Énoncé du problème:
Renomme « News » en « Sports » dans les entrées, de la ligne contenant « Screen dimensions: 1512x795 » jusqu'à celle contenant « tap(244, 43) », bornes comprises. Recopie ces lignes sans rien y changer d'autre.

··· Données fournies ···

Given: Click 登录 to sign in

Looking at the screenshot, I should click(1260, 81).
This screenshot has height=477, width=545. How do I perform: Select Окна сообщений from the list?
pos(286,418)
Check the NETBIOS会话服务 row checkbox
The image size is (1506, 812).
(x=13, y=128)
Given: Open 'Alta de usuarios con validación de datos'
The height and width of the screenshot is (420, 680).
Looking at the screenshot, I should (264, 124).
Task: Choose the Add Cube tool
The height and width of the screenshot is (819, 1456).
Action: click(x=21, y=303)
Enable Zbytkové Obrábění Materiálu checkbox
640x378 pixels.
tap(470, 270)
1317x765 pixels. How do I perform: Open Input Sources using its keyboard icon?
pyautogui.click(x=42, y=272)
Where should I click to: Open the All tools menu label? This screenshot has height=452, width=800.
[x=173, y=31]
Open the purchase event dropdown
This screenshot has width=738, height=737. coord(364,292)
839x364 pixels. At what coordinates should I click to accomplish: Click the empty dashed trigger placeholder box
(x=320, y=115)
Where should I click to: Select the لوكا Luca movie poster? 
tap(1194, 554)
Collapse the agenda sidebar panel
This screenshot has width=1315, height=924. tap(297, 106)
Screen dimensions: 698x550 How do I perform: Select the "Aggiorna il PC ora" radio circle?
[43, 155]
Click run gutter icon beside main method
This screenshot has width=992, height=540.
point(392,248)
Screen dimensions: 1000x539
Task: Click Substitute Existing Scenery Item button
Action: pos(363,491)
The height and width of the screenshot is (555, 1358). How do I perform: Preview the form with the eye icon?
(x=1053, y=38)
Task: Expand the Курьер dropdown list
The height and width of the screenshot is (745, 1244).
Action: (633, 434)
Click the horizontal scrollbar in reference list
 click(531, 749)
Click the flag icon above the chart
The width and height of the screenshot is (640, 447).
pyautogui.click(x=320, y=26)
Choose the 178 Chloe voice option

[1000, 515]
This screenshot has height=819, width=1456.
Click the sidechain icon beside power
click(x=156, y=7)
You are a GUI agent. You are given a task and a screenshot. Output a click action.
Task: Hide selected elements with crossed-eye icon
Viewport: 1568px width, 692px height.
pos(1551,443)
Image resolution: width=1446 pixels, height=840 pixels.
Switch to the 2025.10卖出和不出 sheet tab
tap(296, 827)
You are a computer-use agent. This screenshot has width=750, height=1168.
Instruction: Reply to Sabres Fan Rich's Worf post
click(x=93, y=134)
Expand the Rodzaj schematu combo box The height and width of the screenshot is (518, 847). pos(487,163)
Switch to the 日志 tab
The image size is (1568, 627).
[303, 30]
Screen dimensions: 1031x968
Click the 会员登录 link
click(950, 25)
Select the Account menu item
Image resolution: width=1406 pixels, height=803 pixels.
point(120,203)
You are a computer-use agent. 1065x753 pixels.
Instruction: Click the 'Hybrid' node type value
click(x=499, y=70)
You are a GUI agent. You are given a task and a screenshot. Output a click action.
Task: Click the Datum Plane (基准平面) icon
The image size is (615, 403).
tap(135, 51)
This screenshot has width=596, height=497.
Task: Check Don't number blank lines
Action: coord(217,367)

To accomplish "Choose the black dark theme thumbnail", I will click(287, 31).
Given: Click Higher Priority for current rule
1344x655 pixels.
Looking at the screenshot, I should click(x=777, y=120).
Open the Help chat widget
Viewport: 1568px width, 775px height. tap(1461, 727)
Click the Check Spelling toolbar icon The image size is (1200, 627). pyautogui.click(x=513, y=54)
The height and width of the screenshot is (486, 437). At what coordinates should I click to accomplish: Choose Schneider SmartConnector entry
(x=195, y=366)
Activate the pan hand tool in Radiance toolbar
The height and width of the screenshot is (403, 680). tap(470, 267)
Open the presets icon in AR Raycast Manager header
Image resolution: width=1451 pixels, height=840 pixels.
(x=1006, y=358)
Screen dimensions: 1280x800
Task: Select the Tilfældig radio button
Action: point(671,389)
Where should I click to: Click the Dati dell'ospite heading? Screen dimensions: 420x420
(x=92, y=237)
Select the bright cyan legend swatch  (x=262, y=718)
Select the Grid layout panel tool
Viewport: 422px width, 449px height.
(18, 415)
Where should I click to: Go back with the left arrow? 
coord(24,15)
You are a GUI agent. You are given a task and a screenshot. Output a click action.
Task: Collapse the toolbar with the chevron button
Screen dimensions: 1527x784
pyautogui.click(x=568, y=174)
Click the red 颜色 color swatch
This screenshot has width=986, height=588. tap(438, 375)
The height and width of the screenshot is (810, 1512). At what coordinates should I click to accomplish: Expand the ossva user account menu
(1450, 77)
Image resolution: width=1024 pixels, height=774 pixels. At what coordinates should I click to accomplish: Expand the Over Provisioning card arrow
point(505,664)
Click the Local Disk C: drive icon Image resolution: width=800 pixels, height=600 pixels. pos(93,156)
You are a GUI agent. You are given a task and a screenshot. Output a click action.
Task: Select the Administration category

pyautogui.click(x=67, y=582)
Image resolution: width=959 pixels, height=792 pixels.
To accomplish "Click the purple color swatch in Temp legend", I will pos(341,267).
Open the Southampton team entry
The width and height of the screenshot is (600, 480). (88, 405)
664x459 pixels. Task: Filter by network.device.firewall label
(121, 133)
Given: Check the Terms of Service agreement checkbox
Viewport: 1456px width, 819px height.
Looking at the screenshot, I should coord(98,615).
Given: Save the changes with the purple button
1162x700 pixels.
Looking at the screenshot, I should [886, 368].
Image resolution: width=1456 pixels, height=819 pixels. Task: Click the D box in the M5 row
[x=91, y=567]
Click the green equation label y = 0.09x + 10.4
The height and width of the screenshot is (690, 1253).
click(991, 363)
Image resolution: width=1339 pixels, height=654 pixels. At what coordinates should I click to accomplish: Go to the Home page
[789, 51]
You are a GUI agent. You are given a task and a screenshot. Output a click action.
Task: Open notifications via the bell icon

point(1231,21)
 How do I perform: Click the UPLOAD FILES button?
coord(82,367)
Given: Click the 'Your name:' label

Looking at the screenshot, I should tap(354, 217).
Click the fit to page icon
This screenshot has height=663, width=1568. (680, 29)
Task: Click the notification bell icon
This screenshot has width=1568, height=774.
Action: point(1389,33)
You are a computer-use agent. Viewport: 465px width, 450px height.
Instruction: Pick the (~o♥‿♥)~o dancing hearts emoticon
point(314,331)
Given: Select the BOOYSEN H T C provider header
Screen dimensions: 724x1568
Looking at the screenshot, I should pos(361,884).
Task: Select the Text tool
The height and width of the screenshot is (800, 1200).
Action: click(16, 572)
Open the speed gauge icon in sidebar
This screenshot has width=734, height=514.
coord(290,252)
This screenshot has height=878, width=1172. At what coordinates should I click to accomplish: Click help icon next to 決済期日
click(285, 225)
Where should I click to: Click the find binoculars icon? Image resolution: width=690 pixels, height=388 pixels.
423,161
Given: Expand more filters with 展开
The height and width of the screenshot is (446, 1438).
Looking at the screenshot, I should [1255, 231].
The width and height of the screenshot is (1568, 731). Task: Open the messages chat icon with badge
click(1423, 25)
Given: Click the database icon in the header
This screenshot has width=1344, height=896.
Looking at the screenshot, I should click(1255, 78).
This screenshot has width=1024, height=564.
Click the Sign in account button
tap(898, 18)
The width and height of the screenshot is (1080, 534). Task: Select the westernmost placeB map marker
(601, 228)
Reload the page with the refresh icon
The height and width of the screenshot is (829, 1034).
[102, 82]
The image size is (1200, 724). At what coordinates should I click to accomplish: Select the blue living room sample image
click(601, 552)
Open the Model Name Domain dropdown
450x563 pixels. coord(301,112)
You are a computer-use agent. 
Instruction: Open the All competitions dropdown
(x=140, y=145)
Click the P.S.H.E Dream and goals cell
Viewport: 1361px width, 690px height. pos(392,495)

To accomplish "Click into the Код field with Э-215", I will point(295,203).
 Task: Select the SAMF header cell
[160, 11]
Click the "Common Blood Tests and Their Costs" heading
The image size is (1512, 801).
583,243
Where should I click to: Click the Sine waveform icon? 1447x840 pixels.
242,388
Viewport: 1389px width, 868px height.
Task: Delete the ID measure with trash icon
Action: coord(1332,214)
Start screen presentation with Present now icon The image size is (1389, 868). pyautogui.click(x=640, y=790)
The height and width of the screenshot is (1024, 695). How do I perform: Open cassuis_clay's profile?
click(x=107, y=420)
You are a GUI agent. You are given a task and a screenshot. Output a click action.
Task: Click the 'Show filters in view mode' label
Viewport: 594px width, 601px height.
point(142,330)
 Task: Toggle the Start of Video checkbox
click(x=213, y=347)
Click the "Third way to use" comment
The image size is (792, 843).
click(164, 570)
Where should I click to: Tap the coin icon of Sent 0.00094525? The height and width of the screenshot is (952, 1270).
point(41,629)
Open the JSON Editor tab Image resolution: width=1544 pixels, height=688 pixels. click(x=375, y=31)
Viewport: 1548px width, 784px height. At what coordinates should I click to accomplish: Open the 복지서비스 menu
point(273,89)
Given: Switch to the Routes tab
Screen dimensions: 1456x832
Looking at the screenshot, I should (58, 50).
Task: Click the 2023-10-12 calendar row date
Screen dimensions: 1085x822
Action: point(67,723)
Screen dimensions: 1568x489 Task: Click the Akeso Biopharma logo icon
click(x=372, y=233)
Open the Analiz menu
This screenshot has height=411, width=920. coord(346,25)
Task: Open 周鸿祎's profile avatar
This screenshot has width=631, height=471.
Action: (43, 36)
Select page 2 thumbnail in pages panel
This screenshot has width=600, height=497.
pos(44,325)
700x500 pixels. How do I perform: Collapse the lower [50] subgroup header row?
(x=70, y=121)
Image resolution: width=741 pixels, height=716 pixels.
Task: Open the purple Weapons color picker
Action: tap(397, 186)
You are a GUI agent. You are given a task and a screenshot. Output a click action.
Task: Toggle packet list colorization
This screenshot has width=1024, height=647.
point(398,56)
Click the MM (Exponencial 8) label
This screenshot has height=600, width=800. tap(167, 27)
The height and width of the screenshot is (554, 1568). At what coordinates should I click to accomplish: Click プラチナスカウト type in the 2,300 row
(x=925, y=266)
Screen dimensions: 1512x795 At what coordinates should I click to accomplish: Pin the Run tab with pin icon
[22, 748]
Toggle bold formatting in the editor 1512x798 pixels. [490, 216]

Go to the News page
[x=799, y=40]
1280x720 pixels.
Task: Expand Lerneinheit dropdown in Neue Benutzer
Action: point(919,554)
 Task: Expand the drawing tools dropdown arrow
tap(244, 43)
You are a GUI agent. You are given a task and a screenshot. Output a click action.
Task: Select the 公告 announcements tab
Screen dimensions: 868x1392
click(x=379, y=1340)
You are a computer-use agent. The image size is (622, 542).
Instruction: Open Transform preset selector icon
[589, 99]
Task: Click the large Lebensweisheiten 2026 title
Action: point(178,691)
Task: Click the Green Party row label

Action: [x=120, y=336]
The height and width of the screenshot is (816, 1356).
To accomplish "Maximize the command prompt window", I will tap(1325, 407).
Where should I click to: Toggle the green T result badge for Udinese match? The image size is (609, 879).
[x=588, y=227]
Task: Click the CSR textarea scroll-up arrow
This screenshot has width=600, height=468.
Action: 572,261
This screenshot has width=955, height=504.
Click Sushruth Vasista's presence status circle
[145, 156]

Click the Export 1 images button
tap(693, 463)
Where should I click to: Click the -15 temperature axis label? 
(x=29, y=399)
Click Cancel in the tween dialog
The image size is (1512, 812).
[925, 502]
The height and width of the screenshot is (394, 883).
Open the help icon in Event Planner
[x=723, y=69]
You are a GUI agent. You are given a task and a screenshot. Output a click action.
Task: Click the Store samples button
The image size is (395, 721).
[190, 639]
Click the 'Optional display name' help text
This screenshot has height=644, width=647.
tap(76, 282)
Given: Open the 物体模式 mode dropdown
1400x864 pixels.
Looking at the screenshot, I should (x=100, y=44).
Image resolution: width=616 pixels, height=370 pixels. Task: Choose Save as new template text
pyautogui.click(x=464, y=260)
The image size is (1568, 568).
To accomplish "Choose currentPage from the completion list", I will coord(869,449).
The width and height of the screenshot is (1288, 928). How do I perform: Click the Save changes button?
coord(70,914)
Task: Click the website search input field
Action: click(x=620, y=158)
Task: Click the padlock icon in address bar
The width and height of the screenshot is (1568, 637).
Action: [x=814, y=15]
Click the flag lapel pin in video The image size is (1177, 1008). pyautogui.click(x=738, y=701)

···

Résultat obtenu:
Screen dimensions: 1512x795 At what coordinates should I click to accomplish: Pin the Run tab with pin icon
[22, 748]
Toggle bold formatting in the editor 1512x798 pixels. [490, 216]

Go to the Sports page
[x=799, y=40]
1280x720 pixels.
Task: Expand Lerneinheit dropdown in Neue Benutzer
Action: point(919,554)
 Task: Expand the drawing tools dropdown arrow
tap(244, 43)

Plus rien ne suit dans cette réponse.